Hacker News new | ask | show | jobs
by gchpaco 3504 days ago
A formal language is basically just a mathematical set of acceptable strings made up of symbols in a (typically finite) alphabet; thus the smallest is probably the empty set, or if you insist on an accepting path, a set containing only the empty string.

The interesting part comes up when you want to match an infinite set of strings with an algorithm. Probably the simplest such algorithm would be "regardless of input, accept" which isn't exactly useful but would suffice.

It's dissatisfying to have an algorithm that puts weird, arbitrary restrictions on composing languages; for example it's usually the case that if you take a language L1 and a language L2 that are both acceptable to the algorithm, the concatenation (for every string in L1 and every string in L2, the concatenation of their strings is in the new language) language is usually acceptable to the algorithm.

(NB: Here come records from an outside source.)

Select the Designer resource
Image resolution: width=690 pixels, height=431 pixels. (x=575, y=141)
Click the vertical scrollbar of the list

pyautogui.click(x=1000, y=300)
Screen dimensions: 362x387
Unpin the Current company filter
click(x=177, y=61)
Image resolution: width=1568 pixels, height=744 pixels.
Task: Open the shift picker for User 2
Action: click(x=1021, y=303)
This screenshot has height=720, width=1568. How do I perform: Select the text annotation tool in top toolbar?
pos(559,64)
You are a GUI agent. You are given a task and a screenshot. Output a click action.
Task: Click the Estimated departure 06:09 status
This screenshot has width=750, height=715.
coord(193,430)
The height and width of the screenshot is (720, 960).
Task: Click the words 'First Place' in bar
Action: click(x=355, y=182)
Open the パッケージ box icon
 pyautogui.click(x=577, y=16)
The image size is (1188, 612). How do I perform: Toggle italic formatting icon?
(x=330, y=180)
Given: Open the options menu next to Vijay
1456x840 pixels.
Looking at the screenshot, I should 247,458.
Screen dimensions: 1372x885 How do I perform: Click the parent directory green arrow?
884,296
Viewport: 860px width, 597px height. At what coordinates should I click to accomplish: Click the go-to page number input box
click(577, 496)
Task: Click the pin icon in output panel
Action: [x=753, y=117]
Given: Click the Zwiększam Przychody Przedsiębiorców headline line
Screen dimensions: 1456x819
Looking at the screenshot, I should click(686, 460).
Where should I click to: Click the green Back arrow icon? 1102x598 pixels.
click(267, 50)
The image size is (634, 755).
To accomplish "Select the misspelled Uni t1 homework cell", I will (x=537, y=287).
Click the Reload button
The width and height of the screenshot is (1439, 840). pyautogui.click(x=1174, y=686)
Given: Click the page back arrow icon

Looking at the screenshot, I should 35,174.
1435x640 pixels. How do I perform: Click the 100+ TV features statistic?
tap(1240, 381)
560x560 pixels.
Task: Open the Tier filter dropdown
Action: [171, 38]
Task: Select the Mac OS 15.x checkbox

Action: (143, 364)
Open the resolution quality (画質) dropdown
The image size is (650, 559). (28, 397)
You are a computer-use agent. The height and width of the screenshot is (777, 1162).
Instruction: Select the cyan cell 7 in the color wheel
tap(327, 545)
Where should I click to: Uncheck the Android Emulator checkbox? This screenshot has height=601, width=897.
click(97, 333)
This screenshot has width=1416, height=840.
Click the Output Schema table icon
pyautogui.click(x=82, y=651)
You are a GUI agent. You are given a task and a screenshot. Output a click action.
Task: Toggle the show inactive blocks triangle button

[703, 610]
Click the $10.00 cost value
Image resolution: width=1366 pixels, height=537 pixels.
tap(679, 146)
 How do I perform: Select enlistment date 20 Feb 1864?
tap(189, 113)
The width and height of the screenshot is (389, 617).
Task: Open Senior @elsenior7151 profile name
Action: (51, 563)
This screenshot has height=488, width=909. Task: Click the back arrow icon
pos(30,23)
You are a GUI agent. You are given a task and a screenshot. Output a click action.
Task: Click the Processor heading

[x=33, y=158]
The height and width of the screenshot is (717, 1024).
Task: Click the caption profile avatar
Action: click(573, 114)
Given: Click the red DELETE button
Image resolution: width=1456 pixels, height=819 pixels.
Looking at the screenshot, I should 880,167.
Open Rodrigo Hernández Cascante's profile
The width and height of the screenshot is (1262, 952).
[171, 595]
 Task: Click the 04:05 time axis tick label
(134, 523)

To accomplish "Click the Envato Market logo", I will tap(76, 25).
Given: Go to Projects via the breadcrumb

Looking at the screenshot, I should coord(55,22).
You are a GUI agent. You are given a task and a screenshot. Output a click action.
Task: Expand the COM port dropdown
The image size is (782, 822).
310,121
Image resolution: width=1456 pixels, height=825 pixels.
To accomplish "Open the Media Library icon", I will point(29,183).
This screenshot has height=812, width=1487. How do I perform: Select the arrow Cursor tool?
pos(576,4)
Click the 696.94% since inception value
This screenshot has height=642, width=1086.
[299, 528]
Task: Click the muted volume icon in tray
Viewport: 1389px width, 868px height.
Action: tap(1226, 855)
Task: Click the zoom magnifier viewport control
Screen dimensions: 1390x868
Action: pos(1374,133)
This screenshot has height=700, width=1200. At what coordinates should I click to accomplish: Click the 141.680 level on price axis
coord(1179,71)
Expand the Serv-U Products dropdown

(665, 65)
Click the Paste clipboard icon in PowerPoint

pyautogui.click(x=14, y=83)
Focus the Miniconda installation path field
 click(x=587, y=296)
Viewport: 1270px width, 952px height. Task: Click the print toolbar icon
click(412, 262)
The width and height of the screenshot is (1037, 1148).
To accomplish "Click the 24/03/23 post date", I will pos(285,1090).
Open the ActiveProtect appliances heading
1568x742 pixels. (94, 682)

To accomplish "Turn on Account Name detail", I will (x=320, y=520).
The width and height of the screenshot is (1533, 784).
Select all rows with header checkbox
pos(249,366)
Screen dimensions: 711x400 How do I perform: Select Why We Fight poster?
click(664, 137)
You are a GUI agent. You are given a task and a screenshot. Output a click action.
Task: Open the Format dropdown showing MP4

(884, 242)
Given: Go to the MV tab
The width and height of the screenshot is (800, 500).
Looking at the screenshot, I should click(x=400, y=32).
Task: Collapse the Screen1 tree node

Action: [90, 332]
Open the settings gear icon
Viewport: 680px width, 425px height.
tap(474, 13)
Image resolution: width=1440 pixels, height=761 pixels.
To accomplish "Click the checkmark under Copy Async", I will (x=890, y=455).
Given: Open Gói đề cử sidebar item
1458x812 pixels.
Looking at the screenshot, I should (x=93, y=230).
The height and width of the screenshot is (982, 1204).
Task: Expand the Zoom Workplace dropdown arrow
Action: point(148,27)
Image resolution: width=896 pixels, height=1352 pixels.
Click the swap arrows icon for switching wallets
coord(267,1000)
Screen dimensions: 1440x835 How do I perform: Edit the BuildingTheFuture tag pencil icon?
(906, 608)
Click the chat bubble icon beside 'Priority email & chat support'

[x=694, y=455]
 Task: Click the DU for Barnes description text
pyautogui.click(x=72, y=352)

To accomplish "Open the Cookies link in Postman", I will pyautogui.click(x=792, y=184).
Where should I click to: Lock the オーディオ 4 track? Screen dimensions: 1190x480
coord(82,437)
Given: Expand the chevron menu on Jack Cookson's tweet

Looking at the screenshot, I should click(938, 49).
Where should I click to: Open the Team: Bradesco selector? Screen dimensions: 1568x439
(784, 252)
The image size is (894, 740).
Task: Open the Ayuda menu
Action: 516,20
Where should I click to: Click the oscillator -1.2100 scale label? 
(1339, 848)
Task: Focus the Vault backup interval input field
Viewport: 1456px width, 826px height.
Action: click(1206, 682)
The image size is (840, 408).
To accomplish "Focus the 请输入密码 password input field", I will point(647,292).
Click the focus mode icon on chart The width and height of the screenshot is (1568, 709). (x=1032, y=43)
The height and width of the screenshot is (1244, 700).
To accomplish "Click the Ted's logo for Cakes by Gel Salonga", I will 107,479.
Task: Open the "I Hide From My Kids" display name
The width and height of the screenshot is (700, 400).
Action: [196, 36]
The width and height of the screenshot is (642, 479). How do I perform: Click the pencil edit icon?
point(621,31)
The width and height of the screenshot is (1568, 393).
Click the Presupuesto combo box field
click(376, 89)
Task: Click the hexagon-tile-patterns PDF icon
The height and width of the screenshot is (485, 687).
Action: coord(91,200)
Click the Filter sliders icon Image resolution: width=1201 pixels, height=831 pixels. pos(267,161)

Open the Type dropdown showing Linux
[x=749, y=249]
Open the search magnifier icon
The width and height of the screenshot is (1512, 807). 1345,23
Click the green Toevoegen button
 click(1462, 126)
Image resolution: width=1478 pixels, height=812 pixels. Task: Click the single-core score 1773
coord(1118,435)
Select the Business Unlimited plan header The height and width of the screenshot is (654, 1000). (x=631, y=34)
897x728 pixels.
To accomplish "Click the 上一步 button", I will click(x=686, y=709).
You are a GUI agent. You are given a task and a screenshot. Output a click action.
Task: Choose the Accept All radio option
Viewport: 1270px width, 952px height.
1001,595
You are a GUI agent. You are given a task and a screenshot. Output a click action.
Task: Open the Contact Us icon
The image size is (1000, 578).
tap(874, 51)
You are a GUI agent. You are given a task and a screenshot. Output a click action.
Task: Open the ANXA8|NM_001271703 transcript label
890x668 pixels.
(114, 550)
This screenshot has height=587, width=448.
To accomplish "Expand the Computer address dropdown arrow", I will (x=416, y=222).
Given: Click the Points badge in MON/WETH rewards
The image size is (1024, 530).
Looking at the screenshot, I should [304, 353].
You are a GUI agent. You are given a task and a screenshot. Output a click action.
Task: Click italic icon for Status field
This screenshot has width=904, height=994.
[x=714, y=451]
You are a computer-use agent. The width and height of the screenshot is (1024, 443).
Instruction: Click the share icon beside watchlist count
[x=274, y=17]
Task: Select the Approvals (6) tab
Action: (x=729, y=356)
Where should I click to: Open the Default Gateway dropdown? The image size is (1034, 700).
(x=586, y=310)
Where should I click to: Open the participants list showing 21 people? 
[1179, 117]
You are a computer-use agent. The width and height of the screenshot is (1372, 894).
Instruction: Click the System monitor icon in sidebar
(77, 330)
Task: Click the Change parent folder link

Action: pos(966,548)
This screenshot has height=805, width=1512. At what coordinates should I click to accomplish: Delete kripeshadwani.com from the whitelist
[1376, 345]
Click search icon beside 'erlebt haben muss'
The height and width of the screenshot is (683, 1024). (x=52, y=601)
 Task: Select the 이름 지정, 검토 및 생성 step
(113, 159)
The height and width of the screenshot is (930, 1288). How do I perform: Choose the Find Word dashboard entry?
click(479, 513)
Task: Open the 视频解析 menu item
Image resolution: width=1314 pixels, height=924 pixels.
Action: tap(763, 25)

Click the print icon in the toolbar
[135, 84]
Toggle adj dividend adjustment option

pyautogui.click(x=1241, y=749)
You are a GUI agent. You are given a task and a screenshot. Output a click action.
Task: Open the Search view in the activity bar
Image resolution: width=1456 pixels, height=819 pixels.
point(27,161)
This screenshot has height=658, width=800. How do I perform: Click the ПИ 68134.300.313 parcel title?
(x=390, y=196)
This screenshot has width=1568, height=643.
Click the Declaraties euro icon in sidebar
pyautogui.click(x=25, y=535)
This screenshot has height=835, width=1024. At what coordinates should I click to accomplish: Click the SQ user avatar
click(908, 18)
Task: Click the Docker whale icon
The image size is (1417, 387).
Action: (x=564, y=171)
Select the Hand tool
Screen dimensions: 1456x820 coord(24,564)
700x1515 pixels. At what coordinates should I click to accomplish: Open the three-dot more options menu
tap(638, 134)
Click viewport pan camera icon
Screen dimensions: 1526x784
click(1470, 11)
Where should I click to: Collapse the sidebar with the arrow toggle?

Some commonly used languages do not have all of these properties; in particular the intersection of two context-free languages may not be a CFL, nor the complement. Deterministic context free languages are even more restrictive. You seem to need to give some things up as you move up the language hierarchy in power; in particular string homomorphism and intersection seem to be mutually exclusive in languages more powerful than regular expressions.

If you're interested, the theory of abstract families of languages has been studied, although I do not know a lot about it myself.